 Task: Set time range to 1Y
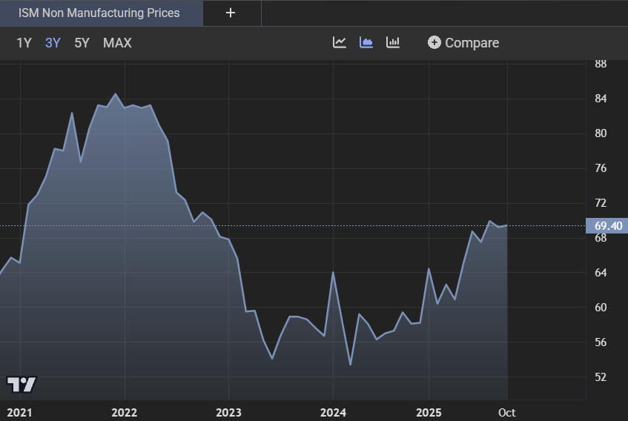(24, 43)
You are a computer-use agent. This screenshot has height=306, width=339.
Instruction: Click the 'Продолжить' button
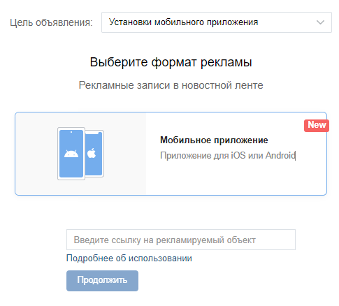[x=102, y=281]
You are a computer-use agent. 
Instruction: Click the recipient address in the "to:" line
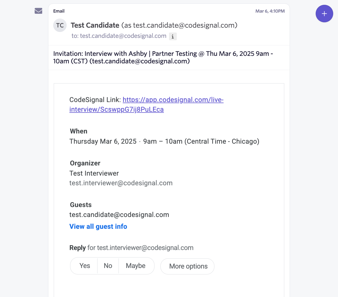pyautogui.click(x=123, y=36)
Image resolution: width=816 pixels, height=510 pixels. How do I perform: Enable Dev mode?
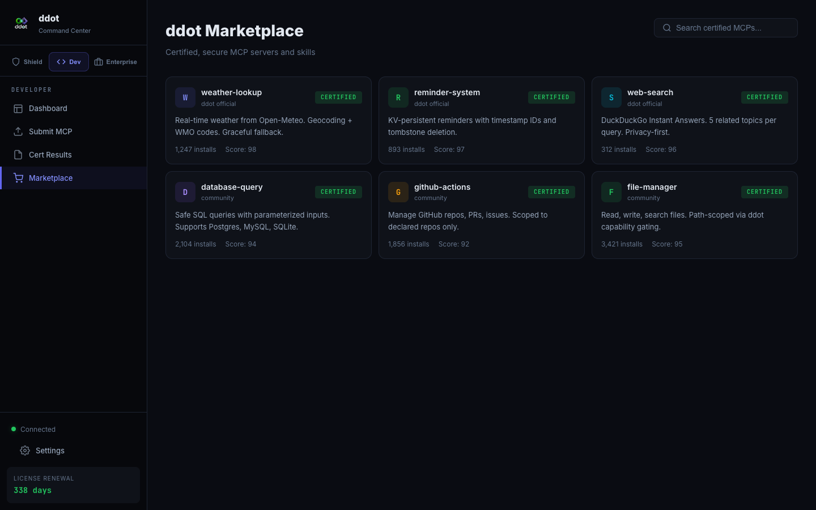click(x=69, y=62)
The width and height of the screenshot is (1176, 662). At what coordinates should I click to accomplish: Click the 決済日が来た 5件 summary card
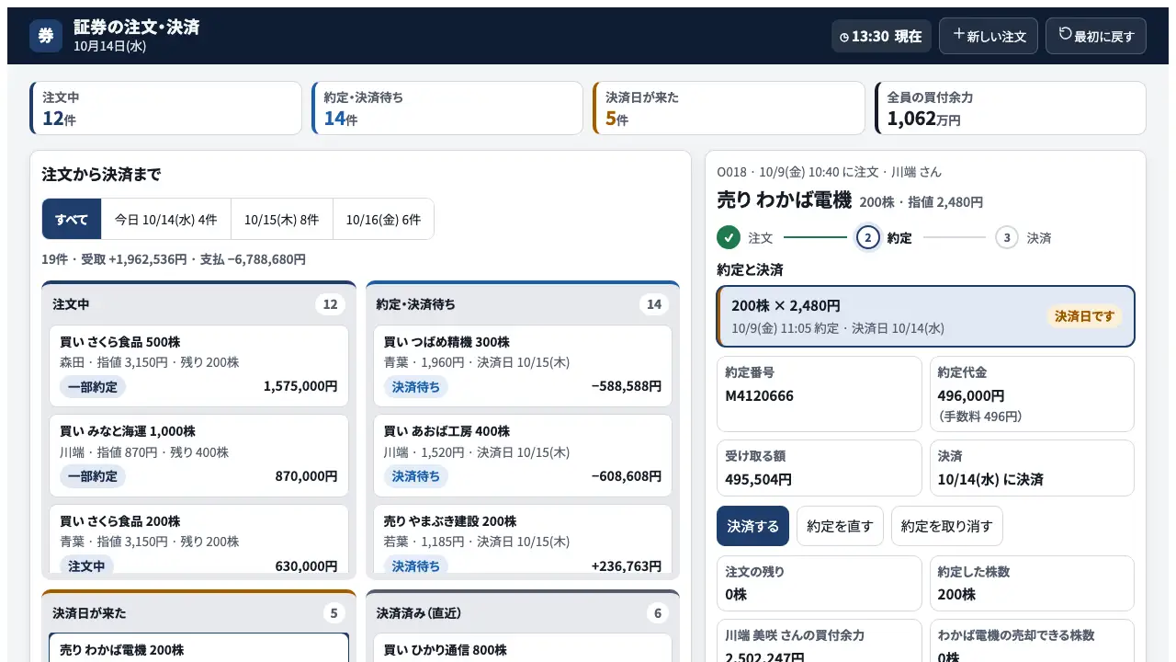point(729,108)
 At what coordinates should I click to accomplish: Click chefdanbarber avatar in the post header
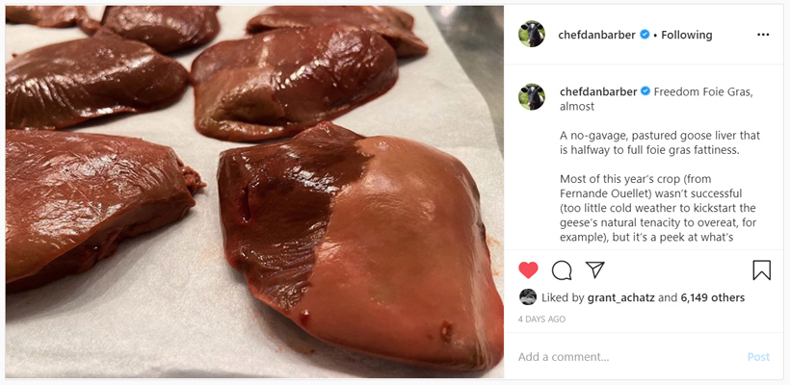pos(532,35)
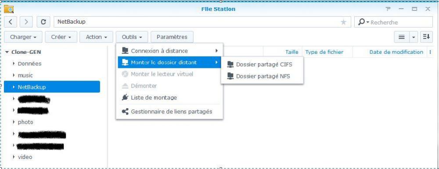Choose Dossier partagé NFS
This screenshot has height=169, width=439.
click(x=262, y=76)
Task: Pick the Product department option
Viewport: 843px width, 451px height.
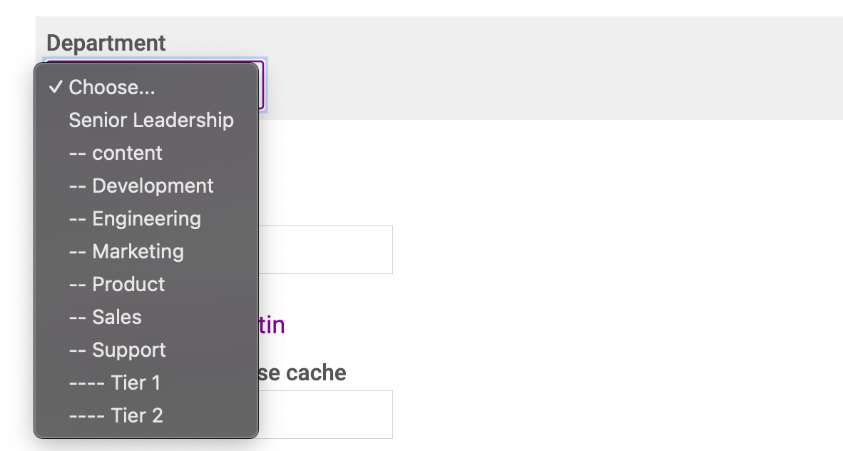Action: (146, 284)
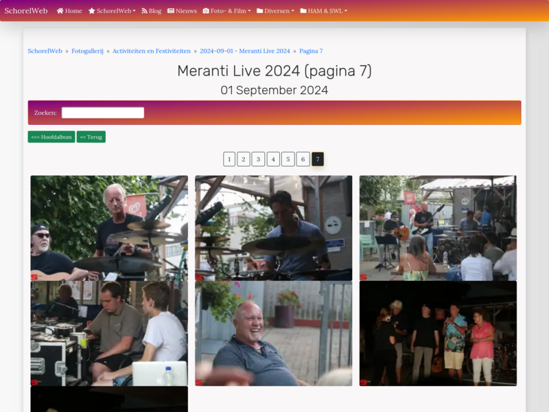Click the folder icon beside Diversen

(260, 11)
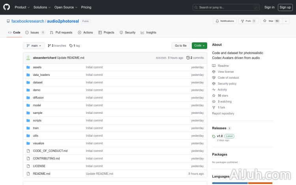Click the Activity pulse icon
The height and width of the screenshot is (185, 296).
[x=214, y=90]
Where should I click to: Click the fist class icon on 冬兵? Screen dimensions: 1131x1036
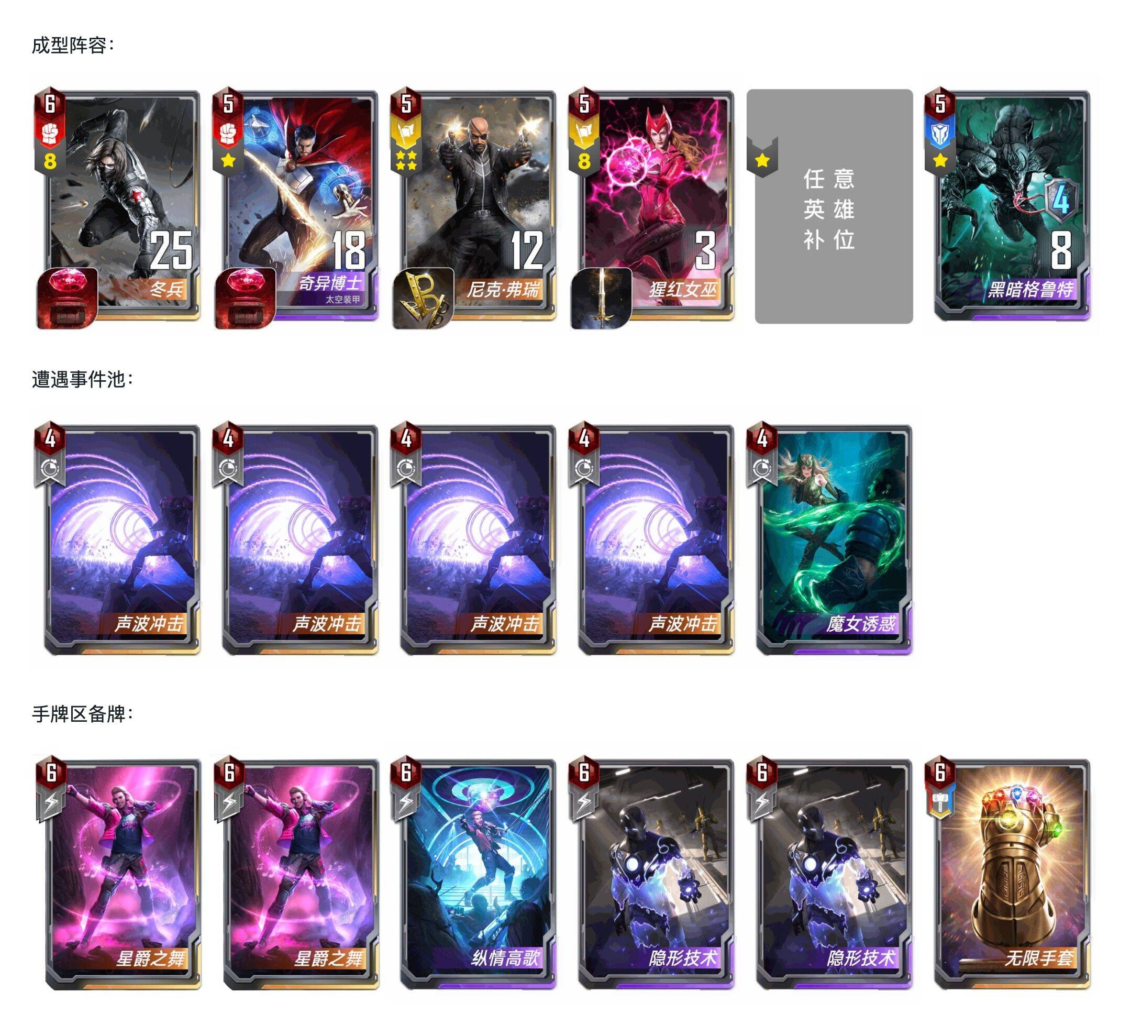coord(50,133)
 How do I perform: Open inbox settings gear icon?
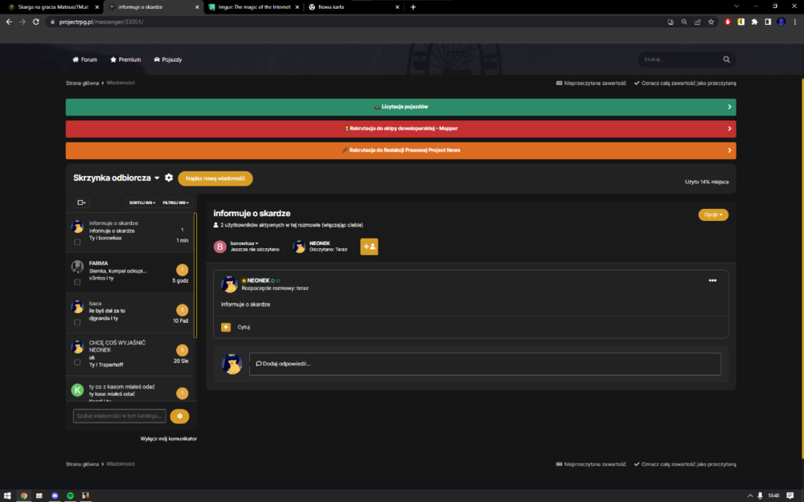(x=169, y=178)
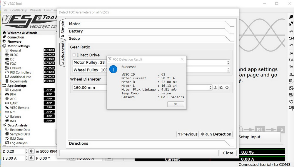Toggle CAN forwarding icon in right toolbar
The height and width of the screenshot is (167, 294).
pyautogui.click(x=291, y=108)
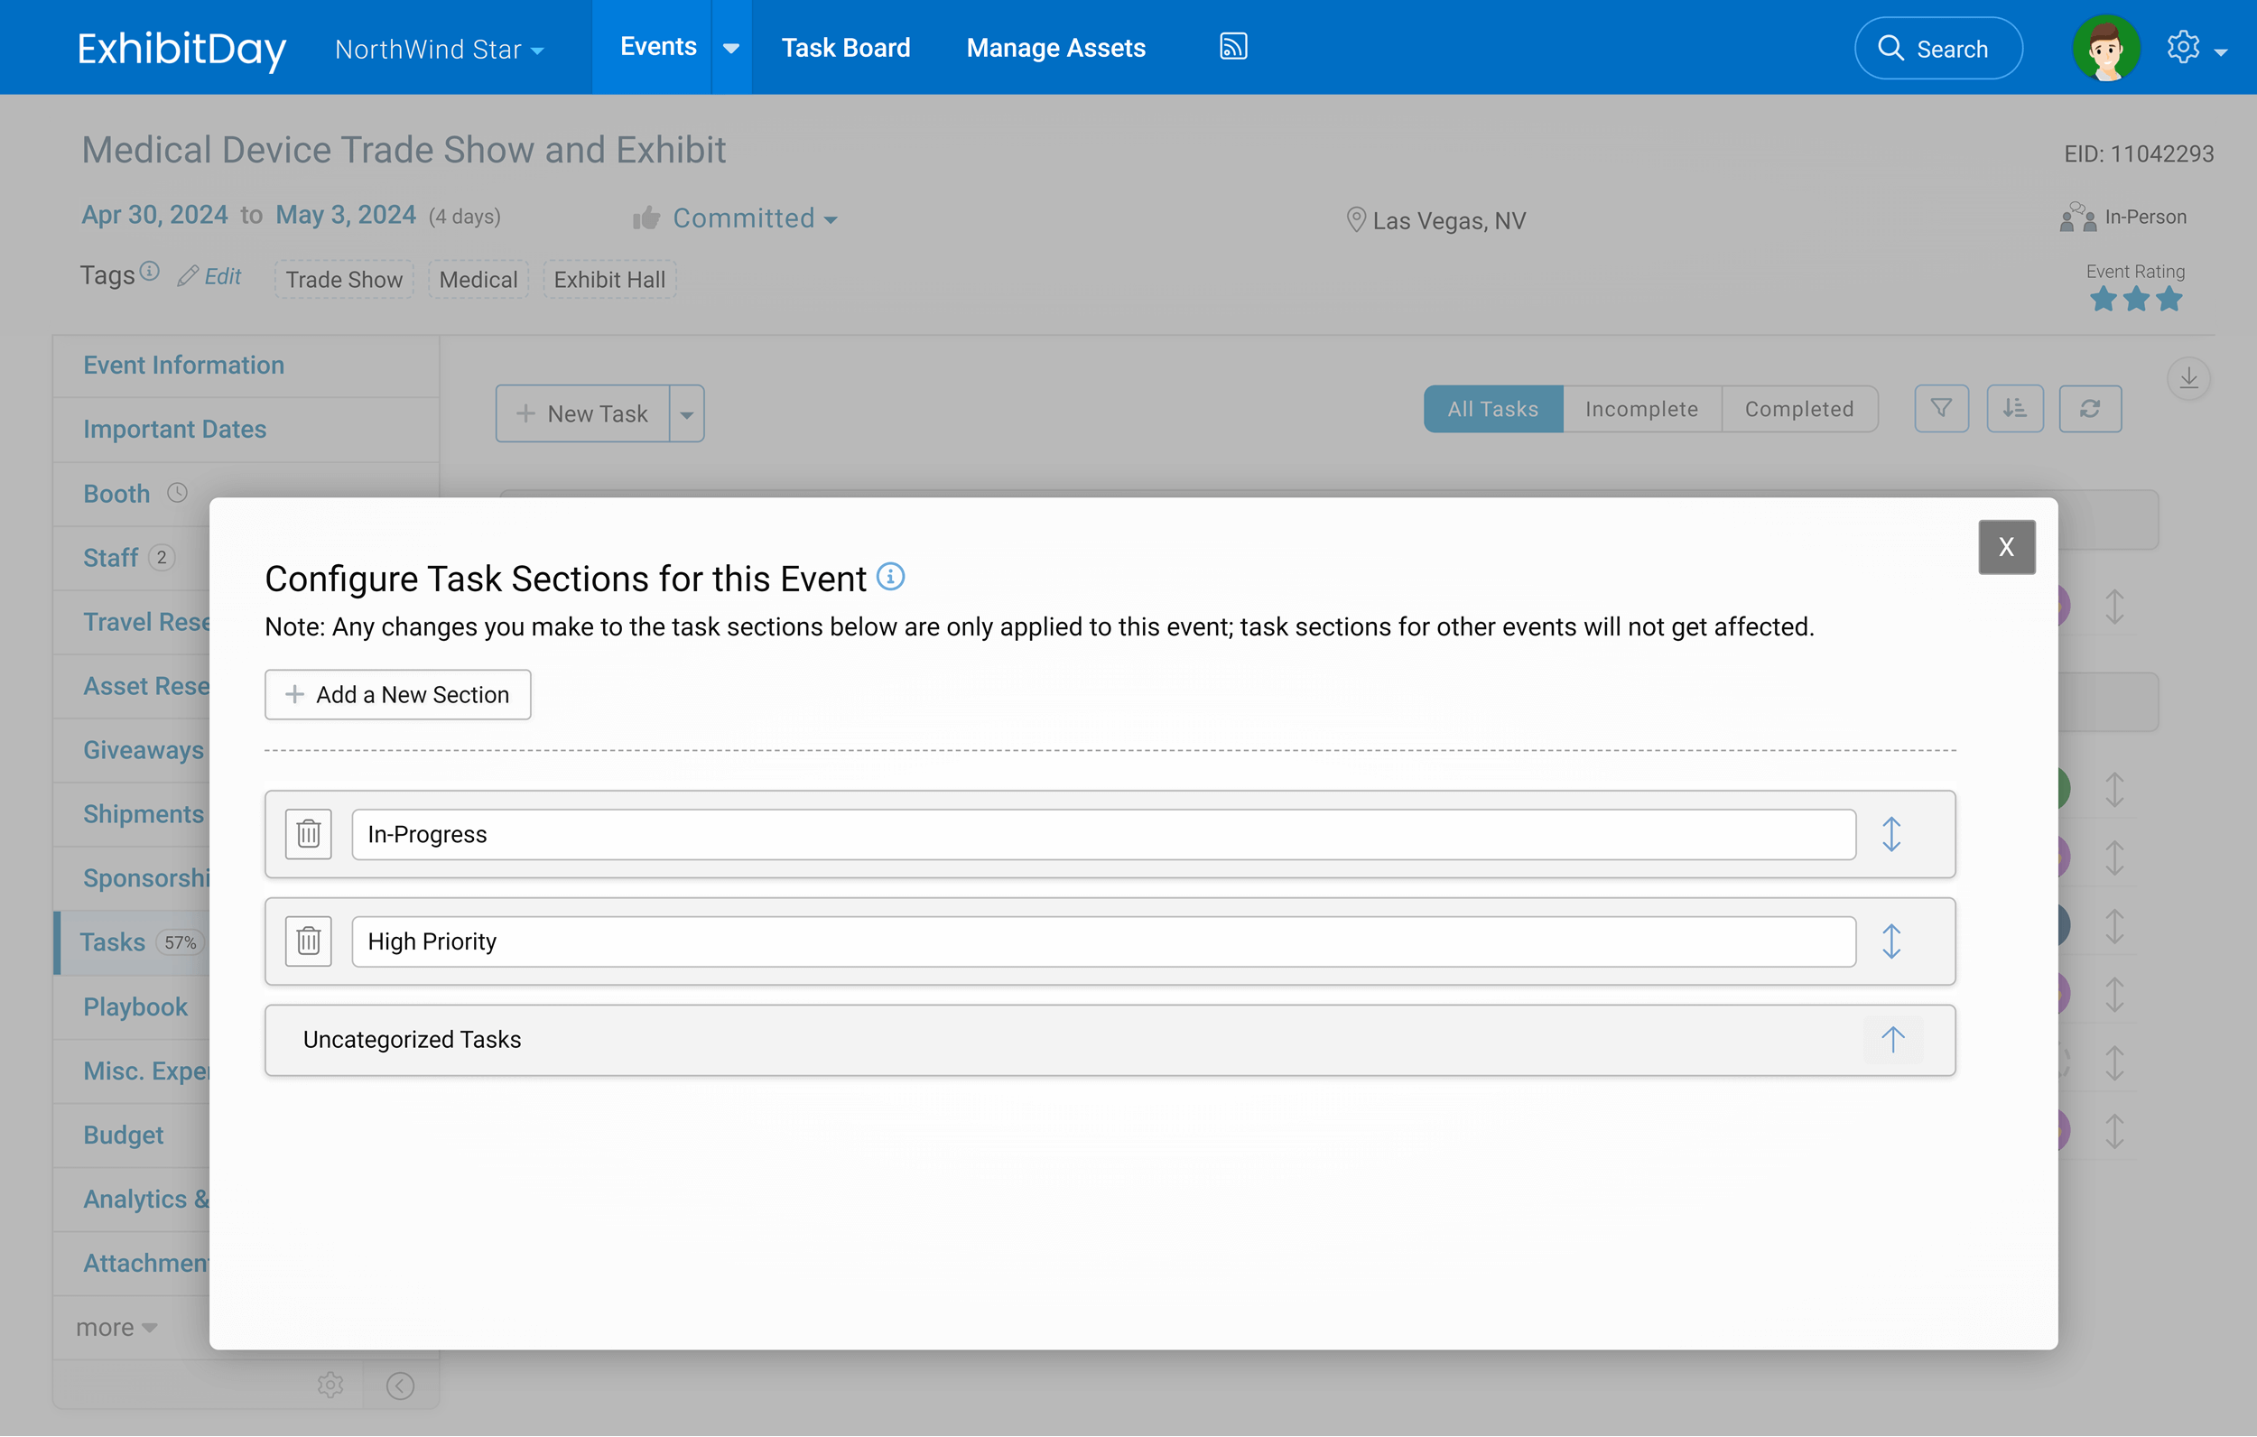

────────────────────

◆ Exercise
Quote the records verbatim from the start through the line that contains "point(729,108)", including both ends, and omit the pictures from your answer.

◆ Correct output
 Task: Set time range to 1Y
(24, 43)
You are a computer-use agent. This screenshot has height=306, width=339.
Instruction: Click the 'Продолжить' button
[x=102, y=281]
You are a computer-use agent. 
Instruction: Click the recipient address in the "to:" line
pyautogui.click(x=123, y=36)
Image resolution: width=816 pixels, height=510 pixels. How do I perform: Enable Dev mode?
click(x=69, y=62)
The width and height of the screenshot is (1176, 662). At what coordinates should I click to accomplish: Click the 決済日が来た 5件 summary card
point(729,108)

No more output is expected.